Henri Rousseau

Henri Rousseau : Peintre naïf.

La vie et l’œuvre d’Henri Rousseau (Laval 1844 – Paris 1910) se situent à mi-chemin entre la réalité et le rêve, entre la vérité et la fiction ; Il ne suit pas de formation artistique régulière et pendant de nombreuses années. Après le lycée et son service militaire, il travaille comme obscur employé à la douane de la préfecture de la Seine, ce qui lui vaut son surnom (pas tout à fait exact d’ailleurs) de « Douanier ». Il se consacre à l’art à quarante ans, en autodidacte, réalisant des copies dans les musées de Paris ; pendant des années, il expose au Salon des Indépendants, où il était admis sans aucune sélection, indifférent aux critiques et aux moqueries du public, qui soulignent impitoyablement ses lacunes techniques évidentes, la manque de perspective et de proportions, l’utilisation arbitraire des couleurs et les bizarres extravagances de ses tableaux, où cohabitent des éléments extraordinaires et fantastiques. L’artiste lui-même entoure sa vie de mystère et de légendes, le plus souvent inventées, comme sa présence au Mexique pendant l’expédition française en 1860-1862. Ses jungles, aussi irréelles que d’improbables visions oniriques, sont en revanche appréciées d’Apollinaire, des symbolistes et des peintres qui fréquentent l’atelier de Picasso au Bateau-Lavoir et voient en lui un précurseur des avant-gardes de l’art moderne, le père de tous les peintres naïfs. Ses tableaux illustrant des paysages urbains et des scènes de la vie et de la petite bourgeoisie influencèrent considérablement la peinture naïve (La carriole du Père Junier, 1908) ; Les Joueurs de football (1908).

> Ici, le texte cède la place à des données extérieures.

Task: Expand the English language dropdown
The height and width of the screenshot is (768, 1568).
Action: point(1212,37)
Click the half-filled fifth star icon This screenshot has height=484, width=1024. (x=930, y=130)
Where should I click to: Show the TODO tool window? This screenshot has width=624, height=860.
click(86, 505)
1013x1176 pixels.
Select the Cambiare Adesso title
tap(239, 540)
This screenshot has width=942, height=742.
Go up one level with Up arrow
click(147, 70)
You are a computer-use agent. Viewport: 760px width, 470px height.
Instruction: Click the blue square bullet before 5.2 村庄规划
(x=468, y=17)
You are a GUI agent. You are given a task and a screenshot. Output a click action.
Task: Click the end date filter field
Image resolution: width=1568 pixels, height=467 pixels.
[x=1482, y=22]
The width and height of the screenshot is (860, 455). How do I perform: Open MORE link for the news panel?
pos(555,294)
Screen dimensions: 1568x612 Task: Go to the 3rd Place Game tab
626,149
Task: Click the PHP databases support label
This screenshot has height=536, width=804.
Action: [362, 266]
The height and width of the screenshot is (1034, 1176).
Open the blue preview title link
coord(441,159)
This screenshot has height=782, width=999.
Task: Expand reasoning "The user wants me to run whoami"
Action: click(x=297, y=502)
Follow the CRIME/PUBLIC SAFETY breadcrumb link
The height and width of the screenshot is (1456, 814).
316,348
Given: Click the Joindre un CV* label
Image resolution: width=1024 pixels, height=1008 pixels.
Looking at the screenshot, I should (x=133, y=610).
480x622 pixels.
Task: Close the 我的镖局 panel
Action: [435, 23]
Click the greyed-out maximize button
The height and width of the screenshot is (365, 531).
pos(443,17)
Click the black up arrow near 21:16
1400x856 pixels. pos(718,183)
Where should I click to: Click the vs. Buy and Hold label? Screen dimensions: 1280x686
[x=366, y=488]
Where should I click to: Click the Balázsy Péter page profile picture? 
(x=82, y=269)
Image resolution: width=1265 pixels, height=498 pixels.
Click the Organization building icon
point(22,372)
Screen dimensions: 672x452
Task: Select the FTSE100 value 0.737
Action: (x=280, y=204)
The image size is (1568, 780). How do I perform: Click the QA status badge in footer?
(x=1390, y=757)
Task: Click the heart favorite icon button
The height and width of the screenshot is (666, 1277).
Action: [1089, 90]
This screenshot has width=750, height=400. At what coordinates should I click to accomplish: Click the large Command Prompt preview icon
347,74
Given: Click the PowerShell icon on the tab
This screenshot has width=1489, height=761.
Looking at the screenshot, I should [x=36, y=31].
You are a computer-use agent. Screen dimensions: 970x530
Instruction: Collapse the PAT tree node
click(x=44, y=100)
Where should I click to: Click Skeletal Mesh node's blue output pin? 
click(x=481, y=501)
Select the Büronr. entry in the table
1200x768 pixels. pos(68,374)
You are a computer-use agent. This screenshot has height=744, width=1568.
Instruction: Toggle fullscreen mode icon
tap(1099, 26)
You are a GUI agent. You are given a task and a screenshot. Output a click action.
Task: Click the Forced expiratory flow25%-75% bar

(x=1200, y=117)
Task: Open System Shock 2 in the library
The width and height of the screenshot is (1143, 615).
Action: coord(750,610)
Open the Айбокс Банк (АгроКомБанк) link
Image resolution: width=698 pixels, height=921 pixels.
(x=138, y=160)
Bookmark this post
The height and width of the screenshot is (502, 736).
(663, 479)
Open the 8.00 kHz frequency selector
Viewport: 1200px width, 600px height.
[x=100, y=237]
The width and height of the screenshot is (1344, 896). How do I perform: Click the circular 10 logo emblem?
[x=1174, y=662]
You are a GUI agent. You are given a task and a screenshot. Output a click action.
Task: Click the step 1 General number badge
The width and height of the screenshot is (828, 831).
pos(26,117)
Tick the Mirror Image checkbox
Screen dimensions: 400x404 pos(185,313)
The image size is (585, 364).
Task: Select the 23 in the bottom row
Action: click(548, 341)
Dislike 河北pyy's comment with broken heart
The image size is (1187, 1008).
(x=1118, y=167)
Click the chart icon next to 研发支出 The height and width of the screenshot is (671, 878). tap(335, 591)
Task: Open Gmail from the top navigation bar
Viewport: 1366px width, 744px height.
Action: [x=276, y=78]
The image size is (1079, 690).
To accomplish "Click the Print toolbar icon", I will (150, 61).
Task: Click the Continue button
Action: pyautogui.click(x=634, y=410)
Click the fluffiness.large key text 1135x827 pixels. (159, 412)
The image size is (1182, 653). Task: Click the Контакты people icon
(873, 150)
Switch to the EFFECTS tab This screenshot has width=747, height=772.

Les Joueurs de football, 1908, Henri Rousseau
Les Joueurs de football, 1908, Henri Rousseau,
New York, Guggenheim Museum.

Le premier tableau de Rousseau inspiré par la jungle Surpris !, fut présenté aux Indépendants en 1891. L’esthétique déconcertante du peintre, sa « suffisance et son enfantine naïveté » remarquées par la jeune Félix Vallotton, ne purent s’imposer lentement que grâce à ce cadre particulier. Les symbolistes trouvaient en Henri Rousseau l’essence mythique de la couleur ; il exposa en 1905 dans la salle des fauves, et Picasso et Gauguin, fascinés par sa figuration primitive et exotique, virent dans ses œuvres la réalisation du retour aux origines et de la libération de l’inconscient.

Surpris !, 1891, Henri Rousseau
Surpris !, 1891, Henri Rousseau, Londres, National Gallery.

Symbolisme et antinaturalisme

Une dimension mythique est atteinte par Henri Rousseau dans la représentation de La guerre de 1894, également connue comme La Chevauchée de la discorde. Dans ce grand tableau, Rousseau développe une vision inquiétante et grotesque du sujet. La trame dense des fragments de corps sur le sol est véritablement sinistre. Des corbeaux assoiffés de sang, dans une effroyable combinaison de noir et de blanc, accompagnent la fureur de la guerre : la figure d’un enfant ou d’une jeune femme en robe blanche à franges, portant une torche et une épée, chevauche la terre et les morts, montée sur un destrier fantomatique. La branche brisée de l’arbre sec est un symbole évident de la mort et de la destruction portée par la guerre. Le tableau porte la légende suivante : « Elle passe effrayante, laissant par tout le désespoir, les pleurs et la ruine ». Des œuvres telles que Le Radeau de la Méduse de Théodore Géricault et La Liberté guidant le peuple d’Eugène Delacroix peuvent être considérées comme l’ayant inspiré pour la guerre de 1894. Bien que Rousseau semble savourer les possibilités cruelles du sujet comme un peintre médiéval. Le drame représenté présuppose certains événements historiques et reflète l’état d’esprit de l’époque. Le peintre n’a sans doute pas oublié la sanglante guerre civile de 1870/71 entre le régime monarchiste français et la Commune de Paris, cruellement réprimée. Les structures en pierre et les bastions en bois du tableau semblent rappeler les violents combats de barricades.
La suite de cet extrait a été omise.